■ Atividades:
(a) Segundo o texto sobre Beethoven e Kubrick, com que obra a Osesp abre sua temporada 2011?
(b) Devolva o trecho do texto sobre Beethoven e Kubrick que vai de "Beethoven, Kubrick e" até "verdadeiros paradoxos áudio-visuais.", incluindo este último.

■ Texto para análise:

- - - -

Beethoven, Kubrick e outros paradoxos

por Leandro OLiveira

A Osesp abre sua temporada 2011 com a Sinfonia nº 9 de Beethoven. Pretendia ilustrar a aula mostrando parte da influência da peça em alguns ícones do pop. Me ocorreu, é claro, o extraordinário "Clockwork Orange" de Stanley Kubrick. (Coincidentemente, acabo de ler sobre o lançamento comemorativo de uma caixa especial pelos 40 anos do filme; isto me serviu de inspiração para o post.)


Não há novidade nenhuma: Kubrick foi um grande conhecedor de música e tinha prazer especial em selecionar a trilha sonora para seus filmes. O que mais me impressiona em "Laranja Mecânica", mas também, evidentemente "2001", "Full Metal Jacket", ou "Eyes Wide Shut" é como a música compõe a cena - não somente sublinhando o estado de ânimo de personagens, algo comum, mas ainda criando verdadeiros paradoxos áudio-visuais.

O que quero dizer com isso? Volto a "Laranja Mecânica" em minha cena preferida. Ela acontece logo após uma espécie de motim entre os Droogs: lamentam o jeito de Alex, seu líder, sua forma de dar ordens e disciplina, questionam seu tratamento ditatorial. Para acalmar os ânimos Alex sugere negociar e pagar uma rodada de "moloko-plus" no Korova milkbar; enquanto retornam ao bar pela marina (a cena é rodada em camera lenta), Alex reflete:

As we walked along the flatblock marina, I was calm on the outside but thinking all the time. So now it was to be Georgie the General, saying what we should do, and what not to do, and Dim as his mindless, grinning bulldog. But, suddenly, I viddied that thinking was for the gloopy ones, and that the oomny ones used like inspiration and what Bog sends. For now it was lovely music that came to my aid. There was a window open, with a stereo on, and I viddied right at once what to do.

A "música pela janela" é a abertura de "La Gazza Ladra" de Rossini. No caso, estamos diante deste tipico oxímoro feito com música, que não pela primeira vez trago à baila neste site: Rossini serve - e não só ali, mas em todo o filme - para banalizar ou, talvez naturalizar, a violência e tensão dos personagens.

- - - -

■ Dados exibidos:
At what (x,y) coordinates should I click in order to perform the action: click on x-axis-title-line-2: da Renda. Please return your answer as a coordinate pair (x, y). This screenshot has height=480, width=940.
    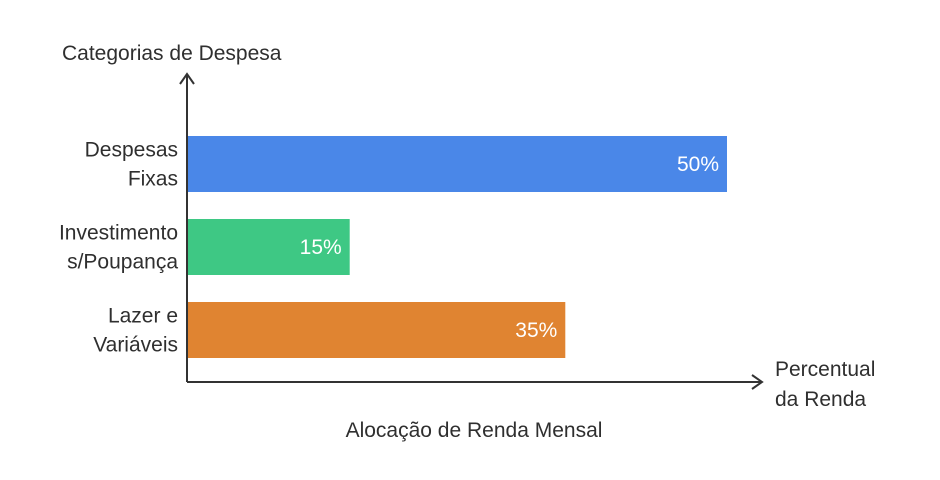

- - - -

■ Respostas do exercício:
(a) Com a Sinfonia nº 9 de Beethoven.

(b)
Beethoven, Kubrick e outros paradoxos

por Leandro OLiveira

A Osesp abre sua temporada 2011 com a Sinfonia nº 9 de Beethoven. Pretendia ilustrar a aula mostrando parte da influência da peça em alguns ícones do pop. Me ocorreu, é claro, o extraordinário "Clockwork Orange" de Stanley Kubrick. (Coincidentemente, acabo de ler sobre o lançamento comemorativo de uma caixa especial pelos 40 anos do filme; isto me serviu de inspiração para o post.)


Não há novidade nenhuma: Kubrick foi um grande conhecedor de música e tinha prazer especial em selecionar a trilha sonora para seus filmes. O que mais me impressiona em "Laranja Mecânica", mas também, evidentemente "2001", "Full Metal Jacket", ou "Eyes Wide Shut" é como a música compõe a cena - não somente sublinhando o estado de ânimo de personagens, algo comum, mas ainda criando verdadeiros paradoxos áudio-visuais.